Continue the forum discussion below on hobby reference books and lockpicking, starting after its final sentence.

__EXERCISE PASSAGE__:
>>>
I really owe you for that link - I realized I am in possession of one of the books mentioned there, so I've dug it out of its hidey hole. I think I'm going to find it quite useful given it's relevance to my current hobbies!
I tinker with electronics on occasion, and the book The Art of Electronics by Horowitz and Hill is an essential reference. I also sometimes do recreational coding, for which The Art of Computer Programming by Knuth almost always contains good advice. Not a good introduction for a beginner though, unless they are highly motivated. In the kitchen I always have Joy of Cooking handy. Its recipes and advice are quite reliable, though somewhat plain or understated at times.
I have always had that handy. It really is the bible of cooking; its big and dense, I'll never read the whole thing, and I have my favourite parts and ignore the rest.
I picked up lockpicking as a pandemic hobby. There are a ton of great resources, but the MIT Guide to Lockpicking is probably the "bible" - covers the basics and fundamental concepts that still apply, despite being ~30 years old.
Can you recommend a beginners pick set? Have always wanted to get into this
Theres tons of stuff out there. Some companies with decent quality are sparrows, southord, multipick, jimylong, covertinstruments, and peterson. They should all have a starter kit or three. Definitely avoid cheap amazon kits. The main things I'd look for would be the pick profiles that come with them, the quality/ergonomics of the handle, and the turning tools. The main picks are used for single-pin-picking, which is the more deliberate style that is akin to solving a puzzle. There are also various "rakes", which are used by rapidly moving the bumps over the pins to hopefully set those pins. Raking is often a quick way to open a lock, but if you're more interested in the puzzle-style, then they are superfluous.
I'll note that picks typically range from 0.015-0.025" in thickness - thinner means you can fit into tight keyways, but are often more fragile. And there are various profiles like shallower picks that fit better into smaller locks, deeper picks which can push up on pins in the back of the lock, and the tip of the pin might be flat or rounded or even have a little divot. Its hard to say what you might use. Many starter kits have a few in 0.025", and perhaps a single thinner pick at 0.015". Some meet in the middle for a 0.018-0.020" that should be a good blend of both.
I started with the Sparrows Tuxedo kit, which was solid enough quality and a good price. The picks don't have any grip, so I picked up some electrical shrink wrap from amazon to make some. Doesn't look too pretty, but it worked. The main thing that set lacked would be "bar-style" turning tools like these and/or these. I ended up picking up both of those bar sets after I knew I was interested in the hobby.
If you want to jump ahead a bit, I found that lockpicking was sometimes rough on my fingers/wrists, so I ended up with some jimylong picks (grip is based on surgeon tools) and these ergonomic turning tools.
It looks like jimylong has a starter set, so I'd probably recommend that. Great quality for great price.
I'd definitely recommend /r/lockpicking and their discord as a resource. They have a "karate belt" style ranking system that you can participate in, which doubles as a good list of interesting locks roughly sorted by difficulty.
<<<
__STUDY MATERIAL__:
>>>
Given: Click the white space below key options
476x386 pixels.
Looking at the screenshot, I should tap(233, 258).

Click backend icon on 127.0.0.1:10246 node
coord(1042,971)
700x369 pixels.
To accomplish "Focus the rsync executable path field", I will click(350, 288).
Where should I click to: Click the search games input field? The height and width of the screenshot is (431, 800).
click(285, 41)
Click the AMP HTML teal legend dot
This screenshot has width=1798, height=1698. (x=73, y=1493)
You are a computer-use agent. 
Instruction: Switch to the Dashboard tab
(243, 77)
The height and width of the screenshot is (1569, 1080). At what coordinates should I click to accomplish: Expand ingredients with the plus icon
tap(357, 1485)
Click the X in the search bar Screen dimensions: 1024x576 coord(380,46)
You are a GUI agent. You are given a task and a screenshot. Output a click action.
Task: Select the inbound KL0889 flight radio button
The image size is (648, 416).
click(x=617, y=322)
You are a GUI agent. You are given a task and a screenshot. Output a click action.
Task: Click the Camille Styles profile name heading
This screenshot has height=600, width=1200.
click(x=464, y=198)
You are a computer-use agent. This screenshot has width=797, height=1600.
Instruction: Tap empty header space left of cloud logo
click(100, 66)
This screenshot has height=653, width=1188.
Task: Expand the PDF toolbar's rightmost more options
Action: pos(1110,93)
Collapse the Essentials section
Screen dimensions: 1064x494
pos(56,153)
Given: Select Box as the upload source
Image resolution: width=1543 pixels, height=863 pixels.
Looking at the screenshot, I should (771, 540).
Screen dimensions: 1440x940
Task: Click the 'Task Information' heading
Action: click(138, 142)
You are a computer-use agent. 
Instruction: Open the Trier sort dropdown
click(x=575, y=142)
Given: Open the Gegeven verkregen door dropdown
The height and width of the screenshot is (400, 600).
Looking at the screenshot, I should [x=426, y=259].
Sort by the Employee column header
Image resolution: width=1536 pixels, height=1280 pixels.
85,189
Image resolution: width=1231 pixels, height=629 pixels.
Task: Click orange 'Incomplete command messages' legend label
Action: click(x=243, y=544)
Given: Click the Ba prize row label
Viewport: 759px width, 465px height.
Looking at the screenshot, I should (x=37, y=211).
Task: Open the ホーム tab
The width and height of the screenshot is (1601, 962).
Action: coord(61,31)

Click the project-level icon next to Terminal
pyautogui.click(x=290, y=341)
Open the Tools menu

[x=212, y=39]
<<<
__TASK RESULT__:
Finally, just a note on legality - never pick a lock that is in use or that you don't own. Its very easy to "brick" a lock and render it inoperable. Don't try to help your friend when they are locked out of your house - you can make the situation worse and its a good way to get the cops called on you. Before you start, look at toool's lockpicking laws page to get an idea of the legality of lockpicks in your state. In most states, owning lockpicks is not enough to be charged with a crime - you also have to show intent to break in/steal. But good to know the laws, especially when traveling. I often travel through an iffy state when seeing family, so I won't bring a pick + lock for demonstrations.
Feel free to ask any questions and I'll do my best to answer =)
Thank you so much!
The lock picking lawyer is your Jesus
I'm just a hobbyist in recording/mixing music, but reading Bobby Owsinskis' "The Mixing Engineer's Handbook" was when things really started to click with me, after a year of a lot of uncertainty with my mixes. I read through it during the lockdowns and while my mixes are still inconsistent, I was finally able to hear and understand EQ/compression changes, which were two huge things that I couldn't wrap my head around. I see that book recommended the most frequently, and from what I understand hasn't changed that drastically from edition to edition.
Have any examples? I'm familiar with DIN standards for components (nuts, screws, washers, etc.) but not any overall design ones.
An index on your area for rockhounding and mineralogy. It will list, by species, exhaustive references to technical literature where it was noted and discussed. For example, Minerals of Colorado by Edwin B. Eckel et al.
One can do similar lookups on mindat.org, but I still prefer having the book.
Yes! I just got a little pocket book esqu guide for minerals and rocks of Colorado and I'm so stoked to take it with me on my hikes this upcoming season. Very good to have on hand.
I don't want to speak for all of IT, since it's such a giant field, but I think most if not all IT people have heard of the books about Operating systems by Tanenbaum and Clean Code(r)/Architecture by Martin.
I find "Clean Code" to be the ramblings of a very angry man and not that helpful in writing software?
[edit: he's also quite right wing]
Reads like a hit piece based on his politics rather than a genuine examination of the work, especially with this in the footer.
In fairness, the first three quarters or so is purely based on his technical output - his code, and some of his articles about types and testing. To me at least, those are fully enough to discourage me from recommending Uncle Bob for programming related purposes. The politics side of things isn't necessarily pleasant to me, but I was never going to recommend him for his politics, so I'm a bit less fussed about that.
But from all my experience with Clean Code (and Clean Code codebases), and from his writings on how best to maintain software quality, I can't recommend his stuff without adding enough caveats to fill a second book. Where he's right, I think there are better sources to get the same advice, and all too often I completely disagree with his recommendations.
Quoting the footer without context like this is misleading to the point that the only two options I can conceive of are that you either stopped reading after you saw that footnote, or that you're deliberately trying to misrepresent the article in the comments here.
The article is not about Clean Code. The section on clean code is tiny, and it is almost entirely quoted from a deep dive done by someone else who has read Clean Code -- a blog post that the author recommends you read yourself. The author is not obligated to read Clean Code and dissect it in detail in an article whose thesis is basically "Uncle Bob has a ton of bad opinions" when it's merely one example out of many of his bad opinions and someone has already done the job more thoroughly themselves.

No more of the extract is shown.